[Entries on where items appear]
— begin —

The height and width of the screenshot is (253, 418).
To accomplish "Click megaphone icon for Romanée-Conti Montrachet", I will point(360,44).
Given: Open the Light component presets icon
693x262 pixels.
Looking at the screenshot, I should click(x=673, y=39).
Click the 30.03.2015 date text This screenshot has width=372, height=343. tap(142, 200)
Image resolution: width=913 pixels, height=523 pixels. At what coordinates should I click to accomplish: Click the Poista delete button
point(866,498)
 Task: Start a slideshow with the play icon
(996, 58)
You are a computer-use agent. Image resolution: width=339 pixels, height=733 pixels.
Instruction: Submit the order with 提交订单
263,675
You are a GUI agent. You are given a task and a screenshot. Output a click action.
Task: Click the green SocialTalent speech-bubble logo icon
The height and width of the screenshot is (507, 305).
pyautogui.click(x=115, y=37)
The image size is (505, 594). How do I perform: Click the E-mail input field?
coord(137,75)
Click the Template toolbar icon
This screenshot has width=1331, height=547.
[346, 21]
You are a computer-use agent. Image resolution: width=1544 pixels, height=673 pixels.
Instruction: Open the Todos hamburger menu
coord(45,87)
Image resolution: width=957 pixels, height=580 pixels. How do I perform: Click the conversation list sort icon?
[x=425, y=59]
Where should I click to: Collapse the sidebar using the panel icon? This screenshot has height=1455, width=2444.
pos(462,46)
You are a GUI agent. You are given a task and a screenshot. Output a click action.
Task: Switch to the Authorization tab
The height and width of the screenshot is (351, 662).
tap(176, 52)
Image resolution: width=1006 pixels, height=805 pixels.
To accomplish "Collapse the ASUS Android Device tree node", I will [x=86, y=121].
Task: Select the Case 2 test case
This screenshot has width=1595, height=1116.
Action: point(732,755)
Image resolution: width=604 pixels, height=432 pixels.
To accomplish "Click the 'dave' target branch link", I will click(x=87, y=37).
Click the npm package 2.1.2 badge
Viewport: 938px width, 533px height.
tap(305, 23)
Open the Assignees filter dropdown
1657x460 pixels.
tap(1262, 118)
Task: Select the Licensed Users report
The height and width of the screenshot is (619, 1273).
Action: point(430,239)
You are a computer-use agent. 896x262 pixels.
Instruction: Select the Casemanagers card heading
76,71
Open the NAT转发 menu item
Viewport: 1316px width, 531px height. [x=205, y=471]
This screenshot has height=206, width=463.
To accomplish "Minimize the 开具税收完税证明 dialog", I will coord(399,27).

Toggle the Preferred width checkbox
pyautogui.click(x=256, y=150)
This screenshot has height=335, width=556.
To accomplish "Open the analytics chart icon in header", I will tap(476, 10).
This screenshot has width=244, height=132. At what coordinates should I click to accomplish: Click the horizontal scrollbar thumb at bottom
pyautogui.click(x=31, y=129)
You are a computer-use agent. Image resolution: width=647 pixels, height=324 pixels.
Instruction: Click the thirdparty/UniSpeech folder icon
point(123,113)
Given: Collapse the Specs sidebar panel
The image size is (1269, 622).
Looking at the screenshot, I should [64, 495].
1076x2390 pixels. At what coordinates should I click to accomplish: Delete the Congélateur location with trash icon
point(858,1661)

— end —

*WHAT IS ASKED*: Can you give all of the lines above again, substituting "Screen size" for each "Image resolution" and keeping everything else the same?

*EXERCISE OUTPUT*:
The height and width of the screenshot is (253, 418).
To accomplish "Click megaphone icon for Romanée-Conti Montrachet", I will point(360,44).
Given: Open the Light component presets icon
693x262 pixels.
Looking at the screenshot, I should click(x=673, y=39).
Click the 30.03.2015 date text This screenshot has width=372, height=343. tap(142, 200)
Screen size: width=913 pixels, height=523 pixels. At what coordinates should I click to accomplish: Click the Poista delete button
point(866,498)
 Task: Start a slideshow with the play icon
(996, 58)
You are a computer-use agent. Screen size: width=339 pixels, height=733 pixels.
Instruction: Submit the order with 提交订单
263,675
You are a GUI agent. You are given a task and a screenshot. Output a click action.
Task: Click the green SocialTalent speech-bubble logo icon
The height and width of the screenshot is (507, 305).
pyautogui.click(x=115, y=37)
The image size is (505, 594). How do I perform: Click the E-mail input field?
coord(137,75)
Click the Template toolbar icon
This screenshot has width=1331, height=547.
[346, 21]
You are a computer-use agent. Screen size: width=1544 pixels, height=673 pixels.
Instruction: Open the Todos hamburger menu
coord(45,87)
Screen size: width=957 pixels, height=580 pixels. How do I perform: Click the conversation list sort icon?
[x=425, y=59]
Where should I click to: Collapse the sidebar using the panel icon? This screenshot has height=1455, width=2444.
pos(462,46)
You are a GUI agent. You are given a task and a screenshot. Output a click action.
Task: Switch to the Authorization tab
The height and width of the screenshot is (351, 662).
tap(176, 52)
Screen size: width=1006 pixels, height=805 pixels.
To accomplish "Collapse the ASUS Android Device tree node", I will [x=86, y=121].
Task: Select the Case 2 test case
This screenshot has width=1595, height=1116.
Action: point(732,755)
Screen size: width=604 pixels, height=432 pixels.
To accomplish "Click the 'dave' target branch link", I will click(x=87, y=37).
Click the npm package 2.1.2 badge
Viewport: 938px width, 533px height.
tap(305, 23)
Open the Assignees filter dropdown
1657x460 pixels.
tap(1262, 118)
Task: Select the Licensed Users report
The height and width of the screenshot is (619, 1273).
Action: point(430,239)
You are a computer-use agent. 896x262 pixels.
Instruction: Select the Casemanagers card heading
76,71
Open the NAT转发 menu item
Viewport: 1316px width, 531px height. [x=205, y=471]
This screenshot has height=206, width=463.
To accomplish "Minimize the 开具税收完税证明 dialog", I will coord(399,27).

Toggle the Preferred width checkbox
pyautogui.click(x=256, y=150)
This screenshot has height=335, width=556.
To accomplish "Open the analytics chart icon in header", I will tap(476, 10).
This screenshot has width=244, height=132. At what coordinates should I click to accomplish: Click the horizontal scrollbar thumb at bottom
pyautogui.click(x=31, y=129)
You are a computer-use agent. Screen size: width=647 pixels, height=324 pixels.
Instruction: Click the thirdparty/UniSpeech folder icon
point(123,113)
Given: Collapse the Specs sidebar panel
The image size is (1269, 622).
Looking at the screenshot, I should [64, 495].
1076x2390 pixels. At what coordinates should I click to accomplish: Delete the Congélateur location with trash icon
point(858,1661)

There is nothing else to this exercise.